Dataset items
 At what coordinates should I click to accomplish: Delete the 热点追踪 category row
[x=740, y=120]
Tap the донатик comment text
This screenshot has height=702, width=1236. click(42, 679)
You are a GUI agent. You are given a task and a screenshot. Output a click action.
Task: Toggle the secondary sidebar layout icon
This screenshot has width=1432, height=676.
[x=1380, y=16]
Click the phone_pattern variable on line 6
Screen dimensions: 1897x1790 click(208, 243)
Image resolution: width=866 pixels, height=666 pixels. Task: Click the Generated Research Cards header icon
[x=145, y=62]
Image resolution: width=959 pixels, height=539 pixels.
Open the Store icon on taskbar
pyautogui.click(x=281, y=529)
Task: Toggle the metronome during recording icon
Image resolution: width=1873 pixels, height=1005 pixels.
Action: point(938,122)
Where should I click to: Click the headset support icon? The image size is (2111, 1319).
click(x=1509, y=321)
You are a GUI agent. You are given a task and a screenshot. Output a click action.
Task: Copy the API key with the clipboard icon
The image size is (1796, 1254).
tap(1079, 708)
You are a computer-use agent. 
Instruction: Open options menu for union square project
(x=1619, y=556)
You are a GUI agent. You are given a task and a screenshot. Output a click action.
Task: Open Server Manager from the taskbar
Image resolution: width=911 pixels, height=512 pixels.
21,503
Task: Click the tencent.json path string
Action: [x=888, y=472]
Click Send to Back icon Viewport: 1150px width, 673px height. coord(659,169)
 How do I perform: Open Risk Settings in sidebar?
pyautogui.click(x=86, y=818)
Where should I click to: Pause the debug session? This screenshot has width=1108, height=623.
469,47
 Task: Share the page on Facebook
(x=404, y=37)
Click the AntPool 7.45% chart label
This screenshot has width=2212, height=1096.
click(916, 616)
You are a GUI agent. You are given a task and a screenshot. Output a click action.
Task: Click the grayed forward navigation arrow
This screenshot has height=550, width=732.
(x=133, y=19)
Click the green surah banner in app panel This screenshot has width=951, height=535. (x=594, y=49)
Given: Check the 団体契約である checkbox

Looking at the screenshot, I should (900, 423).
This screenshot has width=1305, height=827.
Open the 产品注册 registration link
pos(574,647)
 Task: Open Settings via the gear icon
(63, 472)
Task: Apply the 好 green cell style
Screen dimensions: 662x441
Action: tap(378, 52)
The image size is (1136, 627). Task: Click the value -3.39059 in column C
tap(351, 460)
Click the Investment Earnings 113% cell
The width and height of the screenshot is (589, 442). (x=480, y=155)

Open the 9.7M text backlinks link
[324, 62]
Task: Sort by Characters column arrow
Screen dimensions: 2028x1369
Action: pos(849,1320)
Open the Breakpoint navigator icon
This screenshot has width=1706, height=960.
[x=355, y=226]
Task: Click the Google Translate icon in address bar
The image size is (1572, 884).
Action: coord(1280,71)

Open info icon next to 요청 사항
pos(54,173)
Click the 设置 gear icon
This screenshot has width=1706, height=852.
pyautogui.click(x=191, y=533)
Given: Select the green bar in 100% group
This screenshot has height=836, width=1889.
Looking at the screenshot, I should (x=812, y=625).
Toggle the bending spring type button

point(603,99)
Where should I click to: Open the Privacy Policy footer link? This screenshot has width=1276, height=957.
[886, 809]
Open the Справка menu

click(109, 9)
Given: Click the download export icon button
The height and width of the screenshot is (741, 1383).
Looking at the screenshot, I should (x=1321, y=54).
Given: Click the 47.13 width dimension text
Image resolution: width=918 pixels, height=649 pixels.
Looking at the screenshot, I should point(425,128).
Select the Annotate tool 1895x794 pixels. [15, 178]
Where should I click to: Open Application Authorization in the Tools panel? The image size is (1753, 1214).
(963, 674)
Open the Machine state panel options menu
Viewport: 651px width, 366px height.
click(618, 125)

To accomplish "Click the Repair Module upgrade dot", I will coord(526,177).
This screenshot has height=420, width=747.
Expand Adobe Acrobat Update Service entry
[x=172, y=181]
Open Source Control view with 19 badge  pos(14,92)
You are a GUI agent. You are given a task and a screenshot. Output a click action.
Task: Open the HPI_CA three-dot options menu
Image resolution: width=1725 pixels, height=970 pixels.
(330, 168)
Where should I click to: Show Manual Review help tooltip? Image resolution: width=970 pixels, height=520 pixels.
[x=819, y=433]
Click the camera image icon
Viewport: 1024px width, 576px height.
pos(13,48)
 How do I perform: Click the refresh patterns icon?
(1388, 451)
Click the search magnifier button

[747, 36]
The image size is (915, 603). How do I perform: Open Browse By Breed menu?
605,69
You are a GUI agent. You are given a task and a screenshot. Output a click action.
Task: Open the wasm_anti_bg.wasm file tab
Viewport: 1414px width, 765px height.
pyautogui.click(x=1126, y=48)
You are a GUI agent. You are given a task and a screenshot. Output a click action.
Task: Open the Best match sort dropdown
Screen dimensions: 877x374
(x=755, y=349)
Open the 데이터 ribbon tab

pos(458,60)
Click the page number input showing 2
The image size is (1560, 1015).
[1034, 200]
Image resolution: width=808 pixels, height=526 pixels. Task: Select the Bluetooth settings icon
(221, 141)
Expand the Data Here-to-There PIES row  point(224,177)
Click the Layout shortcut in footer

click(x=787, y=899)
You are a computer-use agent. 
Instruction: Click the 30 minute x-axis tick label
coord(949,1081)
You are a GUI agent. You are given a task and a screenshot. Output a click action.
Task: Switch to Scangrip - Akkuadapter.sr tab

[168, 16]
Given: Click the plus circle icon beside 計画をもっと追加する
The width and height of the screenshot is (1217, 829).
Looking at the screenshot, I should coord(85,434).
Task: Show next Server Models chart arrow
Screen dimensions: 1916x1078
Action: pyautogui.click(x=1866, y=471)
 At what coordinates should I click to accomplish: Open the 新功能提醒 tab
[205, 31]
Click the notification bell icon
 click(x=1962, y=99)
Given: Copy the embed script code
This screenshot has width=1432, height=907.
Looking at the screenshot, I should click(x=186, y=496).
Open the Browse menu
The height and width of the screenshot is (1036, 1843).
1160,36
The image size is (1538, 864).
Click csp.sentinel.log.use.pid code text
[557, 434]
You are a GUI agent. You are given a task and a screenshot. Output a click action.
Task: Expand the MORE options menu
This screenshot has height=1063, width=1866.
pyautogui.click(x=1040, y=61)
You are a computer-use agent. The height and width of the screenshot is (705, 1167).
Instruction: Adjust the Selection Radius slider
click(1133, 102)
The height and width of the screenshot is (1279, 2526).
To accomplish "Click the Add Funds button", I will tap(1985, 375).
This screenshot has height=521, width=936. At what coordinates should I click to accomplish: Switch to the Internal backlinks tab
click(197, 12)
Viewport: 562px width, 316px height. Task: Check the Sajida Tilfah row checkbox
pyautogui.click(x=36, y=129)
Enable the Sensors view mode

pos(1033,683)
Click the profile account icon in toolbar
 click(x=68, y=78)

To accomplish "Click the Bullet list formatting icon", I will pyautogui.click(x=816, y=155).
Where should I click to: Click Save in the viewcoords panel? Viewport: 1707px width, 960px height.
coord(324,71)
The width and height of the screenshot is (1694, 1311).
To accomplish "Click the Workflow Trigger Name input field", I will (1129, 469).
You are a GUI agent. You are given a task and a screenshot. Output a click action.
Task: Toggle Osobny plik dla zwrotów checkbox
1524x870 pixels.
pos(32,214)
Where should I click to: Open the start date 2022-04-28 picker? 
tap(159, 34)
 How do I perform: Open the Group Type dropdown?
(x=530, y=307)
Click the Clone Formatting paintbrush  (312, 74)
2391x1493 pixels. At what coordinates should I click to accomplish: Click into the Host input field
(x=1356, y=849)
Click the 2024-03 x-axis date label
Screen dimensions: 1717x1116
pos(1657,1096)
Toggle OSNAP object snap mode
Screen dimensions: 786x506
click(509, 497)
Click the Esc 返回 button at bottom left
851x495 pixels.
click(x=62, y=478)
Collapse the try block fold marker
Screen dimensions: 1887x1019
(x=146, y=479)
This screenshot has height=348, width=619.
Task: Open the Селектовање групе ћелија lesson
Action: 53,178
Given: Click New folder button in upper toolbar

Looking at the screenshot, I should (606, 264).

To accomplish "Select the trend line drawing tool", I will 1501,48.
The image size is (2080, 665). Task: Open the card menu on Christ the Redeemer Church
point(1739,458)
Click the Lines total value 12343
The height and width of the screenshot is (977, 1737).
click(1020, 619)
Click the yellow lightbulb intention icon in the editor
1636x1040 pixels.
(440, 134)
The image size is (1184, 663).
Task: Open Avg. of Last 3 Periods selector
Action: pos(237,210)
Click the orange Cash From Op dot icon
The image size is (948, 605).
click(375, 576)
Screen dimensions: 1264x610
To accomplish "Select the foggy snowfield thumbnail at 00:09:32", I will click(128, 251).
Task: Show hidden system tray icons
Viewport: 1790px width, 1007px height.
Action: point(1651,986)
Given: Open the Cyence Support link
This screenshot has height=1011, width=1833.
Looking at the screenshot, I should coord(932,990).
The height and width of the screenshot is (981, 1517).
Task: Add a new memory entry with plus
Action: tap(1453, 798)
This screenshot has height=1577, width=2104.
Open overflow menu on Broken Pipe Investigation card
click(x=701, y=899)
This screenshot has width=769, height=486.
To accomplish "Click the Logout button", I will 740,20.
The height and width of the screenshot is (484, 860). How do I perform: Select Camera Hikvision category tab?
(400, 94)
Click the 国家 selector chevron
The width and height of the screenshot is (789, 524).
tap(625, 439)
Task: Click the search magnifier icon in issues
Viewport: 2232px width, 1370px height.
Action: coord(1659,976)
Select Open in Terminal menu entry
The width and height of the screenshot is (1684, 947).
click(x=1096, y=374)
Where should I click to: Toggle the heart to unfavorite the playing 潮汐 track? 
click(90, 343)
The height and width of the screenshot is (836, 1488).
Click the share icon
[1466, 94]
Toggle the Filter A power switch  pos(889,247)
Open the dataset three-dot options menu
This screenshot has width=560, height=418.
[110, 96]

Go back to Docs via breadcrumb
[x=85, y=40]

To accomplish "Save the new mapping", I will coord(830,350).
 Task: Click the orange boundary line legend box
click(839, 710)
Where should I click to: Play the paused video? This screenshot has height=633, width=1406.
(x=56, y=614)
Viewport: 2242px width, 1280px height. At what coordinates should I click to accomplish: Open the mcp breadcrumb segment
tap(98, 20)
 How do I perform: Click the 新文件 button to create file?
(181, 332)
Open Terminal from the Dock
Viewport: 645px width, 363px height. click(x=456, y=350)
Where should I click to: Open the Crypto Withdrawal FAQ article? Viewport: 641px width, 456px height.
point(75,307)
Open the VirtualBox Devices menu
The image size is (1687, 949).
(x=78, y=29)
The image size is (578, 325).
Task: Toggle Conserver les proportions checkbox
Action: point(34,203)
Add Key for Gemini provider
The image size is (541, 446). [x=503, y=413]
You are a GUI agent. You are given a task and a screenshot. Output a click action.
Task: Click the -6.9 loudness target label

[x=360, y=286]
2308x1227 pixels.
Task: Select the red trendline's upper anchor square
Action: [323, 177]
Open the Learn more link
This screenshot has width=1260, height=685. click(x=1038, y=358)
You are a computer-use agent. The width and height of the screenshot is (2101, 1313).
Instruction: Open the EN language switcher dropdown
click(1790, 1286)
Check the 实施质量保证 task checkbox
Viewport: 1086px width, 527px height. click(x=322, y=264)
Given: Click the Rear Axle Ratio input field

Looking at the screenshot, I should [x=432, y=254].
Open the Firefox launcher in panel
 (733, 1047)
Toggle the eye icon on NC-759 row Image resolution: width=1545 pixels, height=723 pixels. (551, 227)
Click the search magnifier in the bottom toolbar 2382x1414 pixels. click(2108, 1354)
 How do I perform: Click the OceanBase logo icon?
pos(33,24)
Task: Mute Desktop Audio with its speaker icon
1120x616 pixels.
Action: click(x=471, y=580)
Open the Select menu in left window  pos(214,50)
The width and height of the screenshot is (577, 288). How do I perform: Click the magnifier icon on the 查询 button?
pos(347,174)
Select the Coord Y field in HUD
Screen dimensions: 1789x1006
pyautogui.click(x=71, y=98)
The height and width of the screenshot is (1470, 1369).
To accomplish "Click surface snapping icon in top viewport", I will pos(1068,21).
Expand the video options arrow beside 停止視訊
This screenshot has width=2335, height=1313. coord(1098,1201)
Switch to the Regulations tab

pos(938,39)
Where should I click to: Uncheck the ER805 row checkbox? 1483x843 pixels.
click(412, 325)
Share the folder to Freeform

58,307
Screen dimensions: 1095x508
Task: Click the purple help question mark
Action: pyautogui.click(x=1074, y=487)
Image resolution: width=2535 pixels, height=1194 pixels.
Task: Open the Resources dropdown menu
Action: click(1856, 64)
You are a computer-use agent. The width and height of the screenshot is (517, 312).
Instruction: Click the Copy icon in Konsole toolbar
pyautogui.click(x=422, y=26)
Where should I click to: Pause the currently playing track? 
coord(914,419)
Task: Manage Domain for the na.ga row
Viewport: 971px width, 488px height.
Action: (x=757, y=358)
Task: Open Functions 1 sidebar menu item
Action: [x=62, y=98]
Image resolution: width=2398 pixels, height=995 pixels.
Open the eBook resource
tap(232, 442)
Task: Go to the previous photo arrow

> [Task to complete] Copy each line above that contains the word "computer".

> [Response to this exercise]
You are a computer-use agent. 
You are a computer-use agent. 
You are a computer-use agent. The height and width of the screenshot is (705, 1167).
You are a computer-use agent. The width and height of the screenshot is (2101, 1313).
You are a computer-use agent. The width and height of the screenshot is (517, 312).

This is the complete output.